Data for this exercise
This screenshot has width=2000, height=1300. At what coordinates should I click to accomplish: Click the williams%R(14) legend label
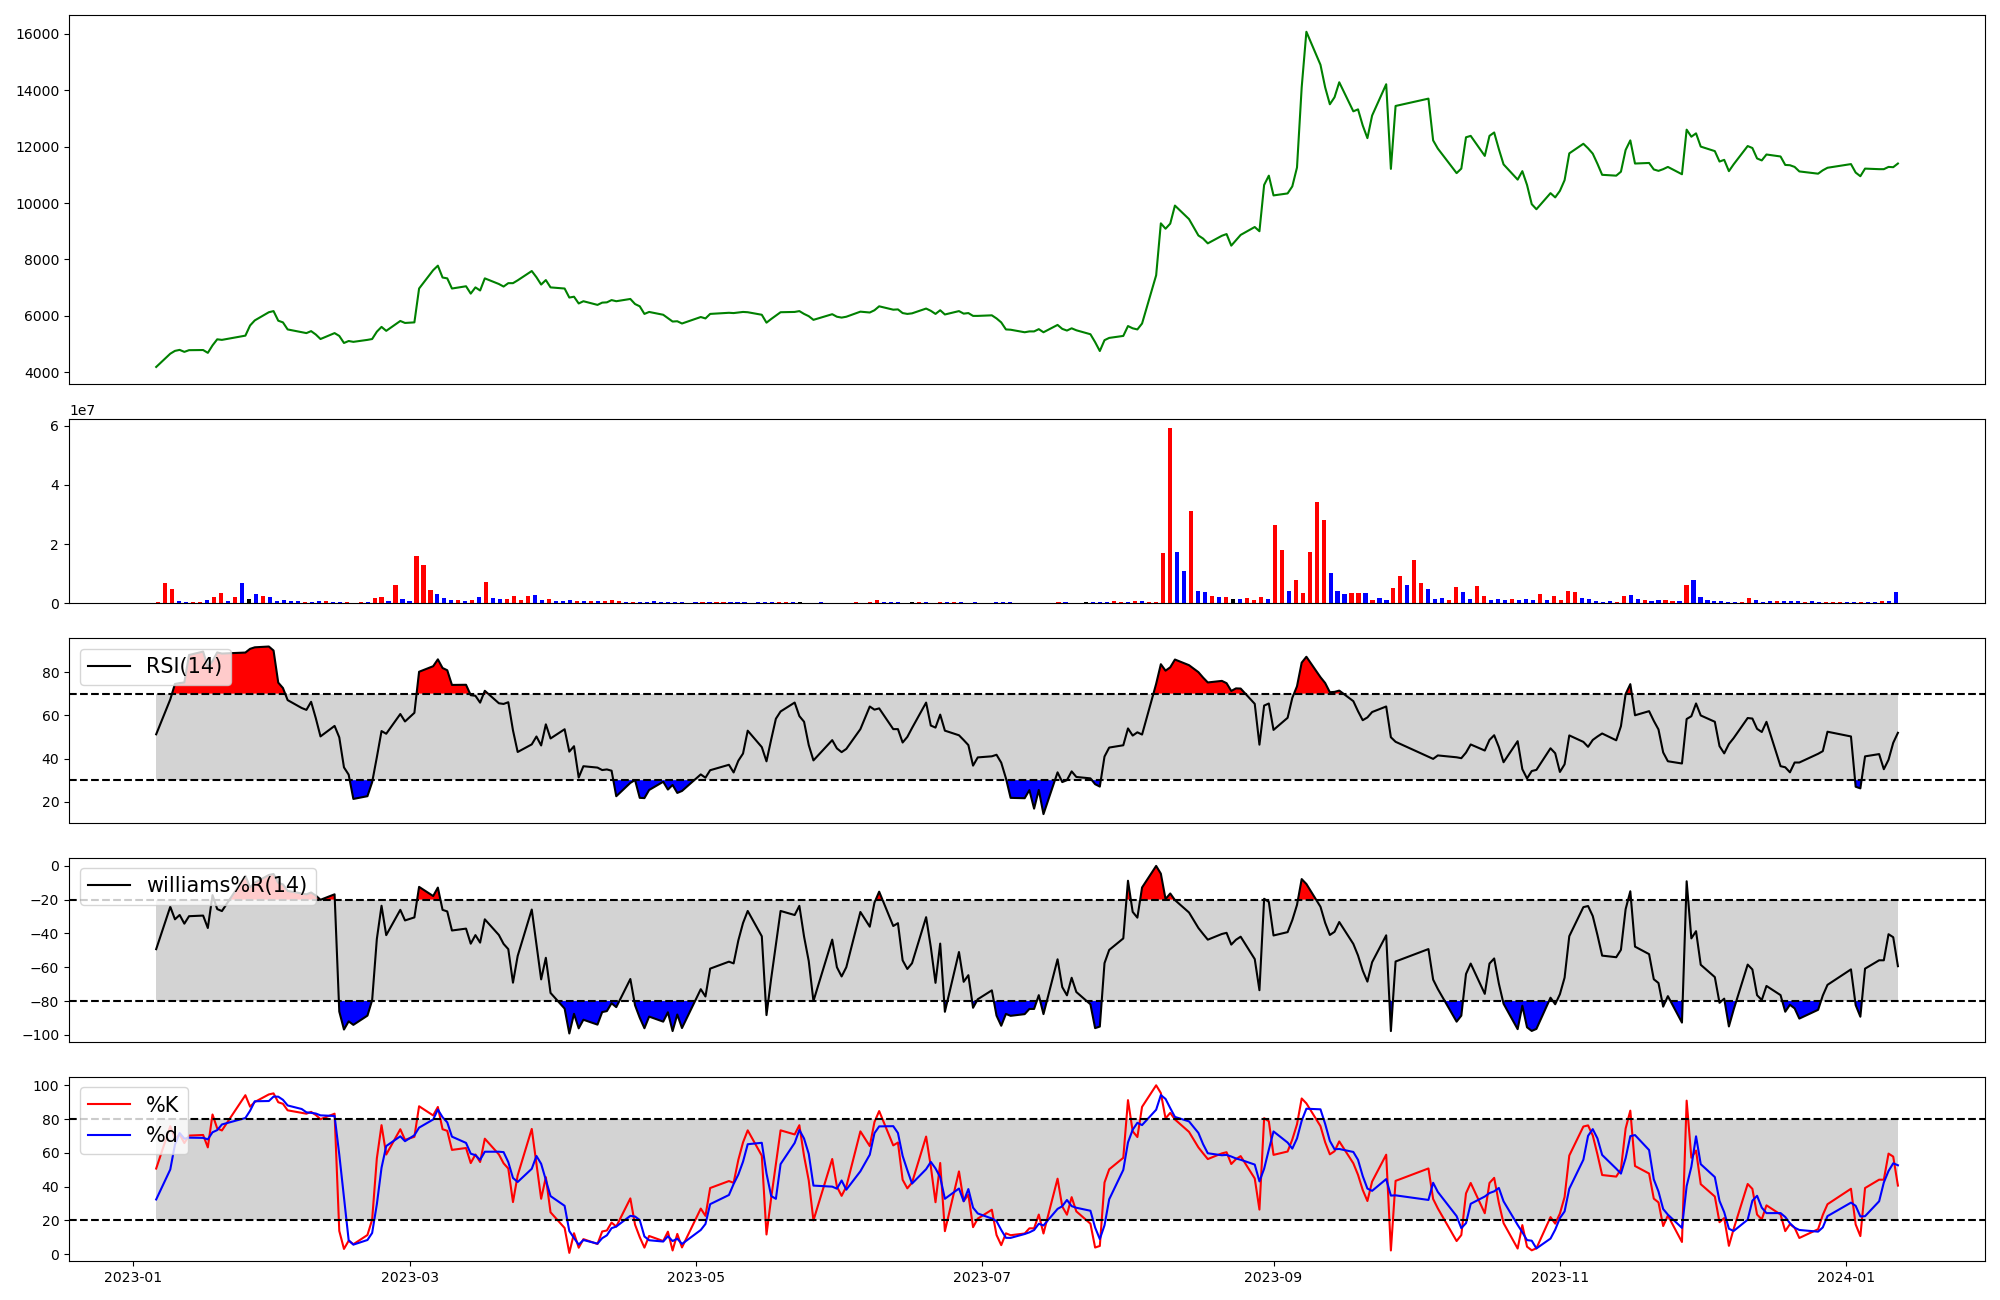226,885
--
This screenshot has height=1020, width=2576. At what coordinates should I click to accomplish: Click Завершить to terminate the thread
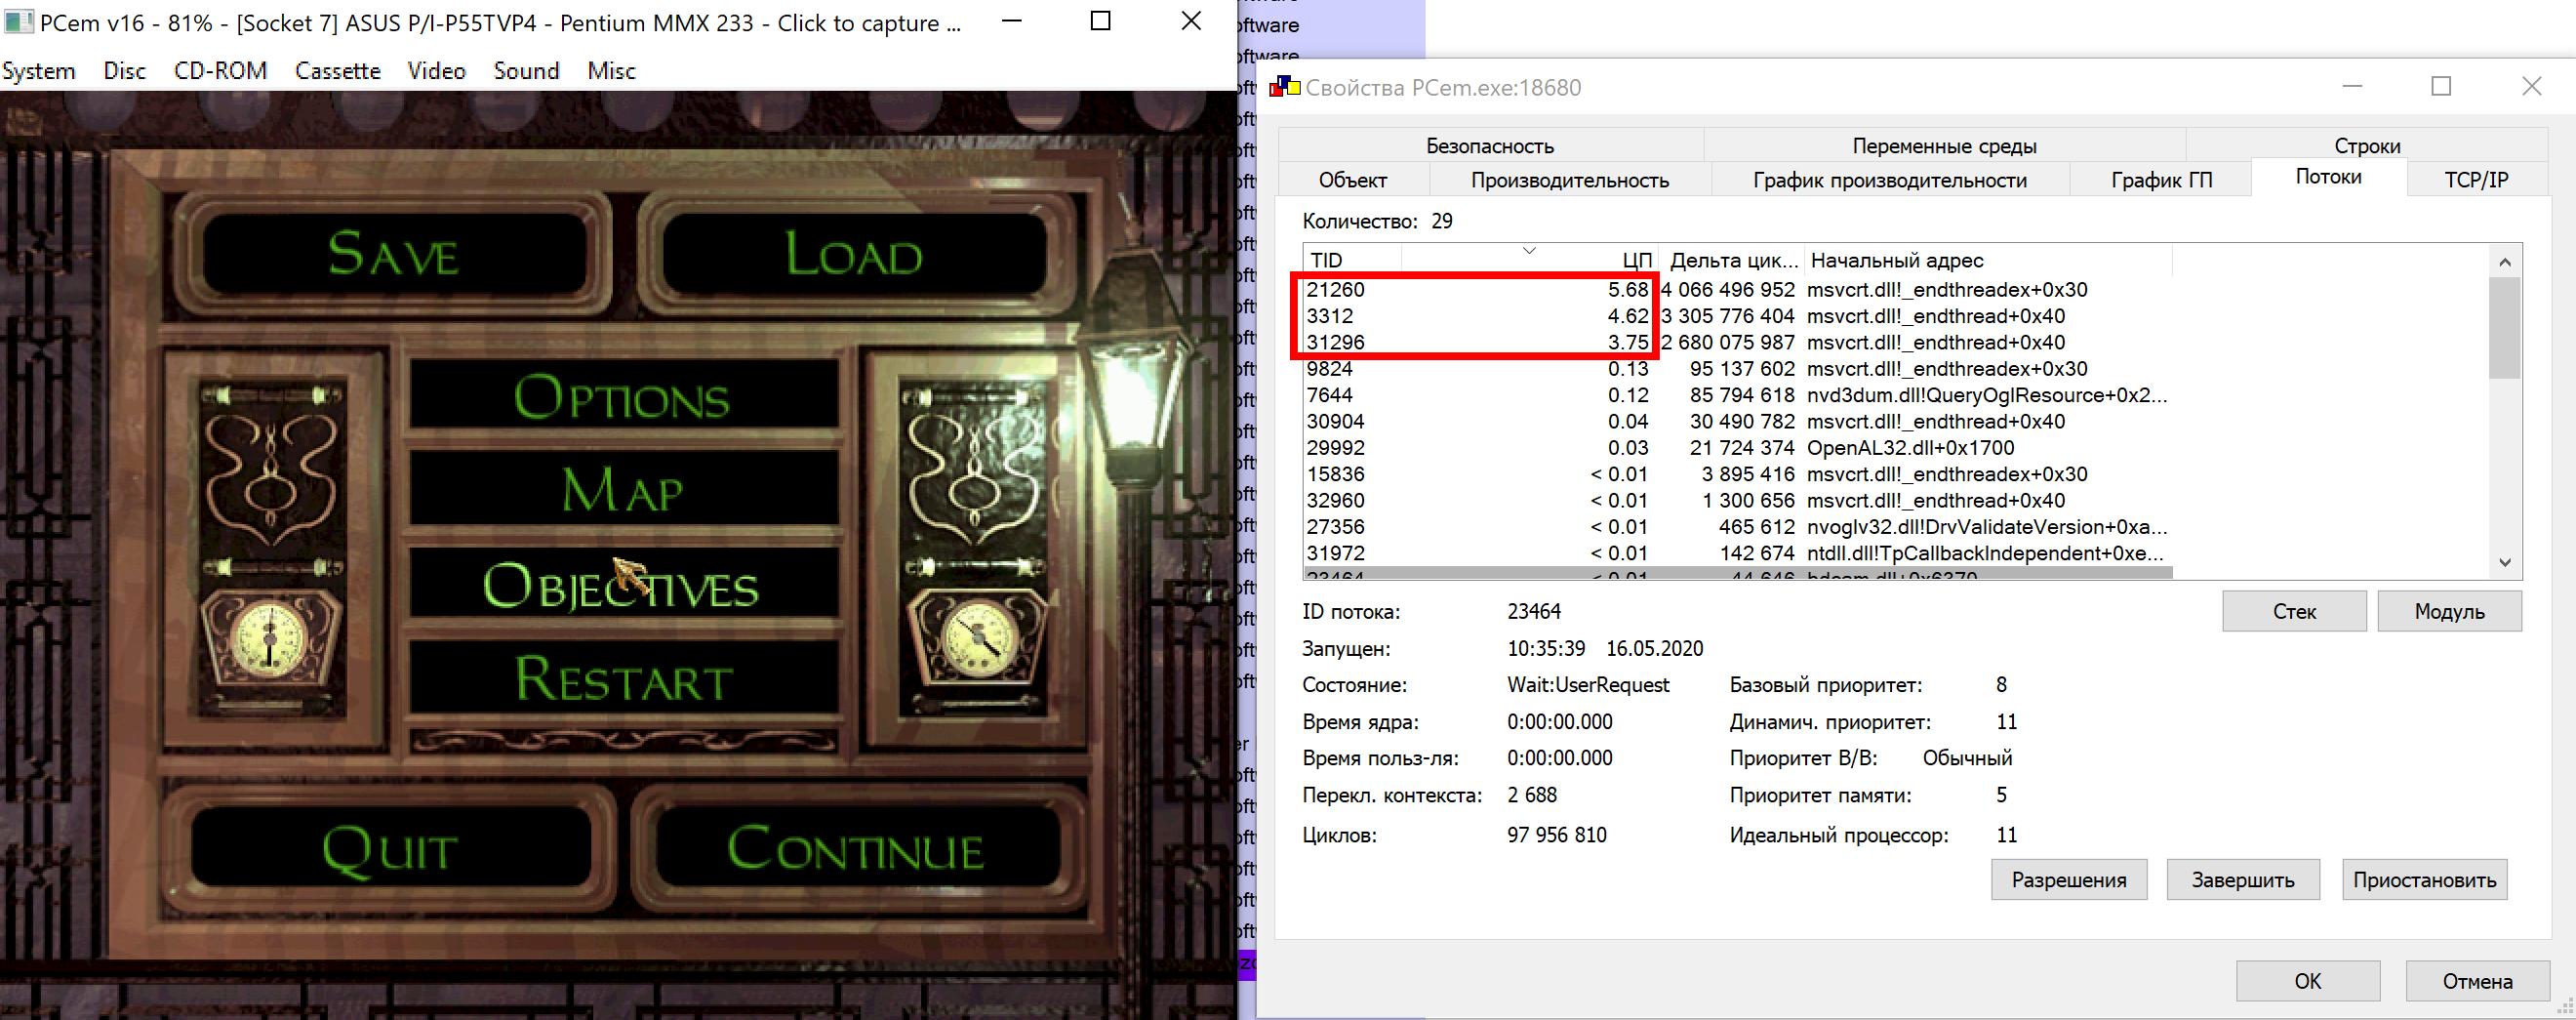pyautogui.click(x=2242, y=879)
--
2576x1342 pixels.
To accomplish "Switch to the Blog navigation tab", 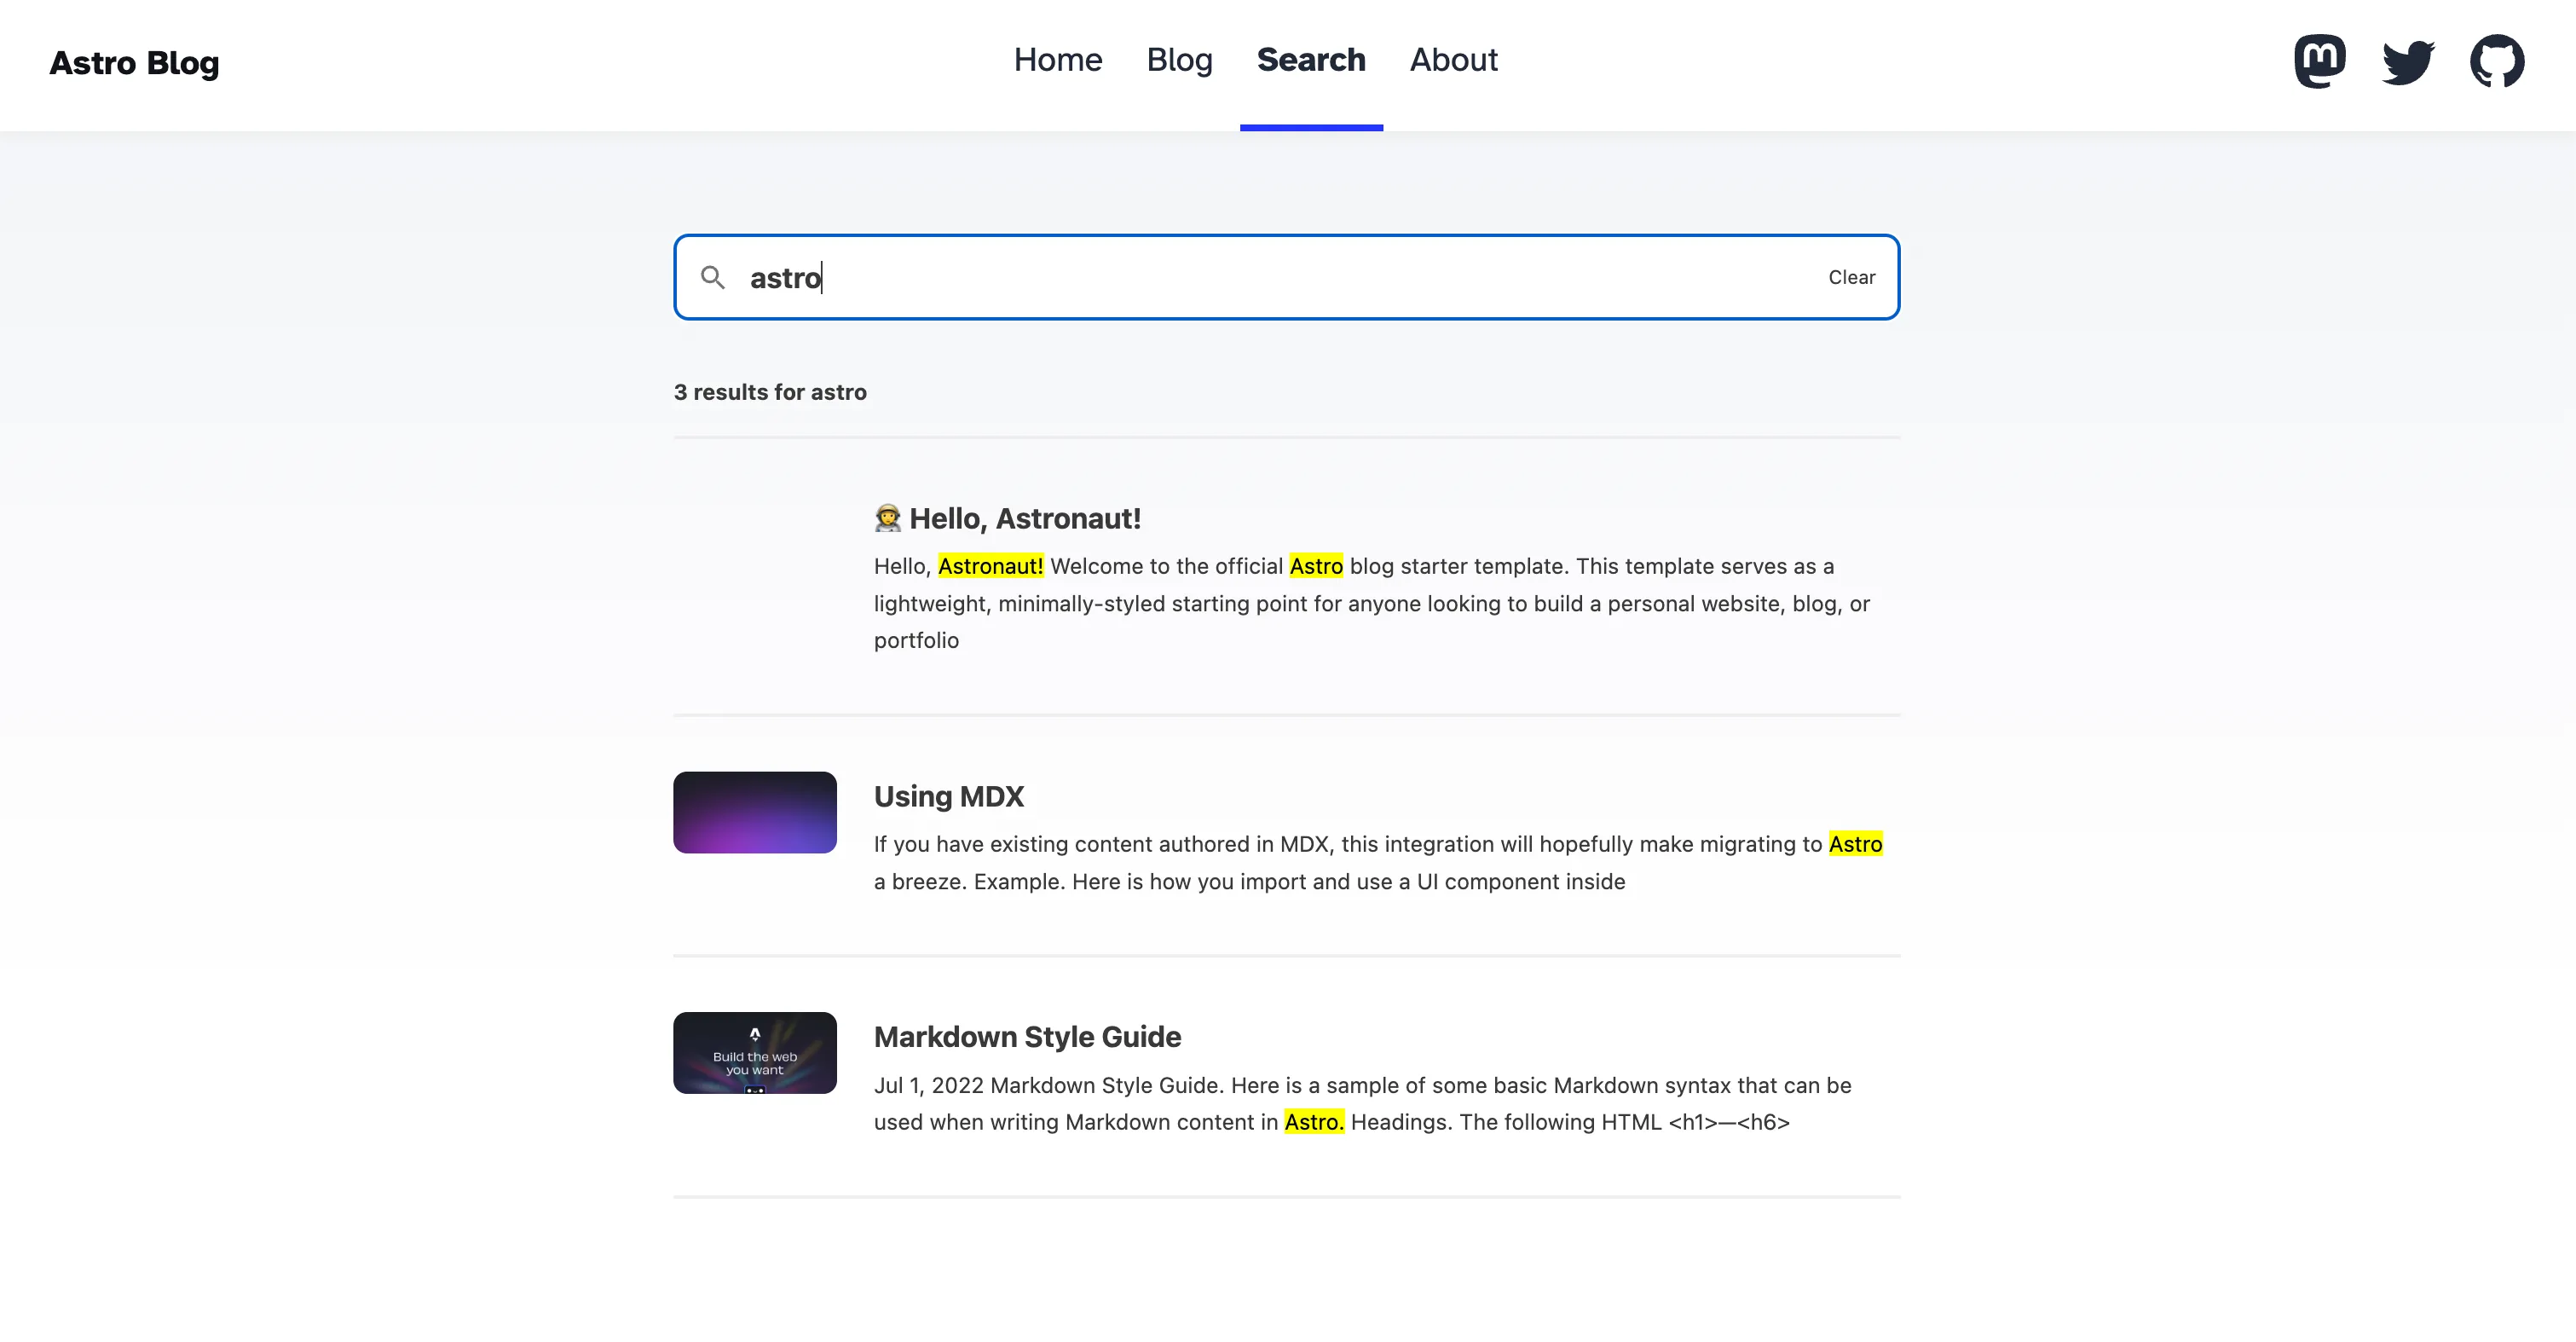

What the task requires
Word for word, restate the lines above from the one with "2576x1342 pixels." through the one with "to the Blog", keeping both ends and dropping the pictures.

Solution
2576x1342 pixels.
To accomplish "Switch to the Blog navigation tab", 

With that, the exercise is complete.